▸ **EXERCISE**
Copy out the records word for word, starting with the line that contains "Where should I click to: Open" and going on through the line that contains "pos(1482,342)", both included.

▸ **THE DATA**

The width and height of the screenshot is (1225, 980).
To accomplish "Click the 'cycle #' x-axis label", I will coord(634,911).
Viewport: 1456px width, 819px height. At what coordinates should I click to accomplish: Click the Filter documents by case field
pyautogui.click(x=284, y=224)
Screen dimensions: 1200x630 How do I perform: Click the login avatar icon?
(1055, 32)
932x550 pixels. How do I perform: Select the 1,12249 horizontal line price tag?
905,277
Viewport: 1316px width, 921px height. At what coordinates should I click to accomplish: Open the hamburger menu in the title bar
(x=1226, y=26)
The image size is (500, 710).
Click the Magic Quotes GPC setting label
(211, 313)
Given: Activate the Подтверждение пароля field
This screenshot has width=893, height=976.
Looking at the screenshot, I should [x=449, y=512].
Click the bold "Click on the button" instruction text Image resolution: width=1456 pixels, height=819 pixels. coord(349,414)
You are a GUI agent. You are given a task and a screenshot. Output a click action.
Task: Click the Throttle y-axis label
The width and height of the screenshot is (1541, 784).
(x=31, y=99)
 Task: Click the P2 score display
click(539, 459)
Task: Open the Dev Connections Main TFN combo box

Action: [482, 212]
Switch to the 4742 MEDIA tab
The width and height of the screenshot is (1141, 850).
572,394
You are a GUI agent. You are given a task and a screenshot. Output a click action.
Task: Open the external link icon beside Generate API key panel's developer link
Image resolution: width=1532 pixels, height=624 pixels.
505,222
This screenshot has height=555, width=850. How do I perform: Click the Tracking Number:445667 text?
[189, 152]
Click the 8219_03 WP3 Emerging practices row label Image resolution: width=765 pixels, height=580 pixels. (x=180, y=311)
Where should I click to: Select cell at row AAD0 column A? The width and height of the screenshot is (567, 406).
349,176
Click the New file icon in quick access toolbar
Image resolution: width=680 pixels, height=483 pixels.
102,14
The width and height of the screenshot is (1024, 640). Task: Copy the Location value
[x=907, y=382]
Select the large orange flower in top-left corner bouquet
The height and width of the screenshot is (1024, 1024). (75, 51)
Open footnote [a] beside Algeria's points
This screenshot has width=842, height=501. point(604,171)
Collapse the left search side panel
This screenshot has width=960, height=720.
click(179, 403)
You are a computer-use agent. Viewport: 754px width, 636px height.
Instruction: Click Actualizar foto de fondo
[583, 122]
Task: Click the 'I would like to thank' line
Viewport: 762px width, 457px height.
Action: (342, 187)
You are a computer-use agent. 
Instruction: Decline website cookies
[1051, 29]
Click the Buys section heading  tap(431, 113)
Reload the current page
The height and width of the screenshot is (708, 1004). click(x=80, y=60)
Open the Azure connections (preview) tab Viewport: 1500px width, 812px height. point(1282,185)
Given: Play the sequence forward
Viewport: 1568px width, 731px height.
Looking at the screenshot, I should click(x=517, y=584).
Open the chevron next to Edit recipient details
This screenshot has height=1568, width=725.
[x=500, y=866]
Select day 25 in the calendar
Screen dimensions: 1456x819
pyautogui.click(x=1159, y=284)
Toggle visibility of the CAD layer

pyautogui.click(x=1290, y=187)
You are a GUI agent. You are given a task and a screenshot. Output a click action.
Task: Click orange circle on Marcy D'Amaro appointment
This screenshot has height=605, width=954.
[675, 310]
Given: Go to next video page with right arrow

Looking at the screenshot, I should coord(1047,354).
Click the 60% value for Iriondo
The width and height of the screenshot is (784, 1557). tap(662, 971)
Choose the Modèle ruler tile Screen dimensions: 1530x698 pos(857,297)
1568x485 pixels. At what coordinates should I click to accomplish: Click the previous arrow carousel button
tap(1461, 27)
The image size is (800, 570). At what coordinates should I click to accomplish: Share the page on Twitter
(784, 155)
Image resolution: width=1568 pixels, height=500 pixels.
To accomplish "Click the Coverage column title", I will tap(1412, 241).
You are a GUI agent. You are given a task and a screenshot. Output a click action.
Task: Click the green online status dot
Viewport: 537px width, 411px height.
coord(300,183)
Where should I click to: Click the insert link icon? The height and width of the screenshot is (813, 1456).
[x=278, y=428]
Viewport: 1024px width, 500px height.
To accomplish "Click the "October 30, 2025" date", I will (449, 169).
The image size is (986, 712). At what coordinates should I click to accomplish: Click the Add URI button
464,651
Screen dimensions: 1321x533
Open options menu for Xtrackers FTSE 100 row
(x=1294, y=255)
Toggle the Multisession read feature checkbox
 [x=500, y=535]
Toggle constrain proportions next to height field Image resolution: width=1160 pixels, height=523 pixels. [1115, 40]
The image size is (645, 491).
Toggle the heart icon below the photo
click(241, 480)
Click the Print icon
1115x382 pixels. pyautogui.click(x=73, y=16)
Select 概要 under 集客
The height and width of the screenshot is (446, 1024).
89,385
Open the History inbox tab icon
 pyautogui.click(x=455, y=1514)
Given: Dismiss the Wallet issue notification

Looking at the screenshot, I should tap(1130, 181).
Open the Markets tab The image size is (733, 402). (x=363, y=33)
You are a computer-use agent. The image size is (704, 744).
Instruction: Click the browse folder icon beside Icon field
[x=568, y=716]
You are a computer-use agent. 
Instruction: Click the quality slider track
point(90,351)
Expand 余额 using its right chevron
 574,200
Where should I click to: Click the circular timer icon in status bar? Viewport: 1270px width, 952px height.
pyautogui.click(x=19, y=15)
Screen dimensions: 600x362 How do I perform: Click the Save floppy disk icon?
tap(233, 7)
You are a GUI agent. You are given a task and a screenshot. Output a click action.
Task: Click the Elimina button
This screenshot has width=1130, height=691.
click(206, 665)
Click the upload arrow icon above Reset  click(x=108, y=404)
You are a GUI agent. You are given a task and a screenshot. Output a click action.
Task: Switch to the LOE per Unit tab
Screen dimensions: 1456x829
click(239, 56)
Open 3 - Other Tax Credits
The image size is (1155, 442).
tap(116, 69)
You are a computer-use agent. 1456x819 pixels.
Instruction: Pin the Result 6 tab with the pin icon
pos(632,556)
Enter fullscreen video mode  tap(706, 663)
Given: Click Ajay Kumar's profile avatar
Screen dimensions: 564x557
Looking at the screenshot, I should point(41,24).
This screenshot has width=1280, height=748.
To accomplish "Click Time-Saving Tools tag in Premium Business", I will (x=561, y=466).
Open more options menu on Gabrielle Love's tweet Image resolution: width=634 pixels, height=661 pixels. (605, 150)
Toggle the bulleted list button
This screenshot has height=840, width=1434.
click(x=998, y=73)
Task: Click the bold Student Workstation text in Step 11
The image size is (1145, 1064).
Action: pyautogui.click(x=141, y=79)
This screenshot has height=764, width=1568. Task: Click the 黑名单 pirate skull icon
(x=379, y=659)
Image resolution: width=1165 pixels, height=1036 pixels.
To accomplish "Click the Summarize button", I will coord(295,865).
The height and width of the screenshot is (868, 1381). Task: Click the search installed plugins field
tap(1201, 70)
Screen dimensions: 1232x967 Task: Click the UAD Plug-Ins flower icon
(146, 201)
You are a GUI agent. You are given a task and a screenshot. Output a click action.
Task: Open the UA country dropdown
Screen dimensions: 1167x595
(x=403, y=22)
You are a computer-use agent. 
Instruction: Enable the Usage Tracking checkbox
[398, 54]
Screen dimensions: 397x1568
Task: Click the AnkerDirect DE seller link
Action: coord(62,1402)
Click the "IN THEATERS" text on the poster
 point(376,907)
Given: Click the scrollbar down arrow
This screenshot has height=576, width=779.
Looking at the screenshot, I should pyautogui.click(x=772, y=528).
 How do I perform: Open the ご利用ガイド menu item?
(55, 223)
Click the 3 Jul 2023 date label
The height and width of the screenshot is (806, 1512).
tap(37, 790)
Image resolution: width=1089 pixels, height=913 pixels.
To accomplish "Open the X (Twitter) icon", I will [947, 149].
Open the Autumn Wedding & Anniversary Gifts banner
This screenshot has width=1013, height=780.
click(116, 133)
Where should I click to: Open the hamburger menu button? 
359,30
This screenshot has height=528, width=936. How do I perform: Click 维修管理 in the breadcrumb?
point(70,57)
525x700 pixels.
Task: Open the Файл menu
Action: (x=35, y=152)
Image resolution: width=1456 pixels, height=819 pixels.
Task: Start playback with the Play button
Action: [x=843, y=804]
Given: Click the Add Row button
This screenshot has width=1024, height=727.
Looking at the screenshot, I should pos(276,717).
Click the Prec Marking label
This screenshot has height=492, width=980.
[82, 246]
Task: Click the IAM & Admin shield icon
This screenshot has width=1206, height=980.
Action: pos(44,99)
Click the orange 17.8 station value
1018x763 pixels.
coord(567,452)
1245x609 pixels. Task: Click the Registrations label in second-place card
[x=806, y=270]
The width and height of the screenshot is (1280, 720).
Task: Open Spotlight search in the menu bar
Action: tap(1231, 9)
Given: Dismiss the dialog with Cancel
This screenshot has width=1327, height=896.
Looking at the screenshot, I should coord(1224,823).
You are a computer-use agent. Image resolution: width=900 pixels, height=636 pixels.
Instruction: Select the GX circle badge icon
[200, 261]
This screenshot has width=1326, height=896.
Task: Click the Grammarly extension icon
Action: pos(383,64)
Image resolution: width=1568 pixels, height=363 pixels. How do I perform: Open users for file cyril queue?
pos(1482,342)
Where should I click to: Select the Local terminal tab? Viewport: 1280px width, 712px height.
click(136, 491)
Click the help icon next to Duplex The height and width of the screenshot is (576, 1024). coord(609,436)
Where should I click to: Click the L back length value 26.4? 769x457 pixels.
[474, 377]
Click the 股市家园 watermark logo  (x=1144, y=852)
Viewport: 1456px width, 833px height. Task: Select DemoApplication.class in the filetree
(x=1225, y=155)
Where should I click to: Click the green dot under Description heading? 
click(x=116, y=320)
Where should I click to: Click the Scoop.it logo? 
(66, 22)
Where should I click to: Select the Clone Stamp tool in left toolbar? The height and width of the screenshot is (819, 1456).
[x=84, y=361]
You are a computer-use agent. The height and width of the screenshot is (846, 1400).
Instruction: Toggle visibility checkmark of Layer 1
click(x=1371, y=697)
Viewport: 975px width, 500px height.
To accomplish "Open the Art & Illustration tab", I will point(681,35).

▸ **CORRECT OUTPUT**
Where should I click to: Open the hamburger menu button? 
359,30
This screenshot has height=528, width=936. How do I perform: Click 维修管理 in the breadcrumb?
point(70,57)
525x700 pixels.
Task: Open the Файл menu
Action: (x=35, y=152)
Image resolution: width=1456 pixels, height=819 pixels.
Task: Start playback with the Play button
Action: [x=843, y=804]
Given: Click the Add Row button
This screenshot has width=1024, height=727.
Looking at the screenshot, I should pos(276,717).
Click the Prec Marking label
This screenshot has height=492, width=980.
[82, 246]
Task: Click the IAM & Admin shield icon
This screenshot has width=1206, height=980.
Action: pos(44,99)
Click the orange 17.8 station value
1018x763 pixels.
coord(567,452)
1245x609 pixels. Task: Click the Registrations label in second-place card
[x=806, y=270]
The width and height of the screenshot is (1280, 720).
Task: Open Spotlight search in the menu bar
Action: tap(1231, 9)
Given: Dismiss the dialog with Cancel
This screenshot has width=1327, height=896.
Looking at the screenshot, I should coord(1224,823).
You are a computer-use agent. Image resolution: width=900 pixels, height=636 pixels.
Instruction: Select the GX circle badge icon
[200, 261]
This screenshot has width=1326, height=896.
Task: Click the Grammarly extension icon
Action: pos(383,64)
Image resolution: width=1568 pixels, height=363 pixels. How do I perform: Open users for file cyril queue?
pos(1482,342)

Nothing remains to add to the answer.